YOUR OBJECTIVE: What appears in the data must be reproduced exactly.

DATA SUPPLIED:
:::::

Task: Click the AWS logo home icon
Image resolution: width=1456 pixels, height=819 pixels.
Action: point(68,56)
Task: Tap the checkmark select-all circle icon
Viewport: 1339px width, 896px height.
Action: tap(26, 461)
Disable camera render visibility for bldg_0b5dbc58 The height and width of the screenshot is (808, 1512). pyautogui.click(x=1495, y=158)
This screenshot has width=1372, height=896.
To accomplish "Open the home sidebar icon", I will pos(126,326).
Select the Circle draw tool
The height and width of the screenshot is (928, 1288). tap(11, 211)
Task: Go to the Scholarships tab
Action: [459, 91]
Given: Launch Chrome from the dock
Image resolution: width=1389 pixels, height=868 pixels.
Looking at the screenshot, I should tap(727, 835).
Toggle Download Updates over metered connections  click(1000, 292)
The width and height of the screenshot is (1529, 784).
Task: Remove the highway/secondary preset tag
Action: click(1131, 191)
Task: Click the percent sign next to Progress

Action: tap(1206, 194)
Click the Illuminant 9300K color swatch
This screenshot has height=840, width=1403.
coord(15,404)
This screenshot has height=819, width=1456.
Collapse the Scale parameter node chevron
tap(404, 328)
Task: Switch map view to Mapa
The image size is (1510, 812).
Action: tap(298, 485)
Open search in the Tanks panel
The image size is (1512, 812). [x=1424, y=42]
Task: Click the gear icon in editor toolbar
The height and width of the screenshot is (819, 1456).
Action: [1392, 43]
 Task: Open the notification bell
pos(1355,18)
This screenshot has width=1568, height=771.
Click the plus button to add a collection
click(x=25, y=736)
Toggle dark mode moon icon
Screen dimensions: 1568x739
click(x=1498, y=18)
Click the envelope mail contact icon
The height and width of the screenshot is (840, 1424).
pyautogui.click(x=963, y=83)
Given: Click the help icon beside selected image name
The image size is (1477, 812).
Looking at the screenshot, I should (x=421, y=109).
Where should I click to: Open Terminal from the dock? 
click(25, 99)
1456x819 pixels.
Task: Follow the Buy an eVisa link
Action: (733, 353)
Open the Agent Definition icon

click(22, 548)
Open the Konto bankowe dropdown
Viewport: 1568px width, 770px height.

:::::

EXPECTED ANSWER:
Task: Click the AWS logo home icon
Image resolution: width=1456 pixels, height=819 pixels.
Action: point(68,56)
Task: Tap the checkmark select-all circle icon
Viewport: 1339px width, 896px height.
Action: tap(26, 461)
Disable camera render visibility for bldg_0b5dbc58 The height and width of the screenshot is (808, 1512). pyautogui.click(x=1495, y=158)
This screenshot has width=1372, height=896.
To accomplish "Open the home sidebar icon", I will pos(126,326).
Select the Circle draw tool
The height and width of the screenshot is (928, 1288). tap(11, 211)
Task: Go to the Scholarships tab
Action: [459, 91]
Given: Launch Chrome from the dock
Image resolution: width=1389 pixels, height=868 pixels.
Looking at the screenshot, I should tap(727, 835).
Toggle Download Updates over metered connections  click(1000, 292)
The width and height of the screenshot is (1529, 784).
Task: Remove the highway/secondary preset tag
Action: click(1131, 191)
Task: Click the percent sign next to Progress

Action: tap(1206, 194)
Click the Illuminant 9300K color swatch
This screenshot has height=840, width=1403.
coord(15,404)
This screenshot has height=819, width=1456.
Collapse the Scale parameter node chevron
tap(404, 328)
Task: Switch map view to Mapa
The image size is (1510, 812).
Action: tap(298, 485)
Open search in the Tanks panel
The image size is (1512, 812). [x=1424, y=42]
Task: Click the gear icon in editor toolbar
The height and width of the screenshot is (819, 1456).
Action: [1392, 43]
 Task: Open the notification bell
pos(1355,18)
This screenshot has width=1568, height=771.
Click the plus button to add a collection
click(x=25, y=736)
Toggle dark mode moon icon
Screen dimensions: 1568x739
click(x=1498, y=18)
Click the envelope mail contact icon
The height and width of the screenshot is (840, 1424).
pyautogui.click(x=963, y=83)
Given: Click the help icon beside selected image name
The image size is (1477, 812).
Looking at the screenshot, I should (x=421, y=109).
Where should I click to: Open Terminal from the dock? 
click(25, 99)
1456x819 pixels.
Task: Follow the Buy an eVisa link
Action: (733, 353)
Open the Agent Definition icon

click(22, 548)
Open the Konto bankowe dropdown
Viewport: 1568px width, 770px height.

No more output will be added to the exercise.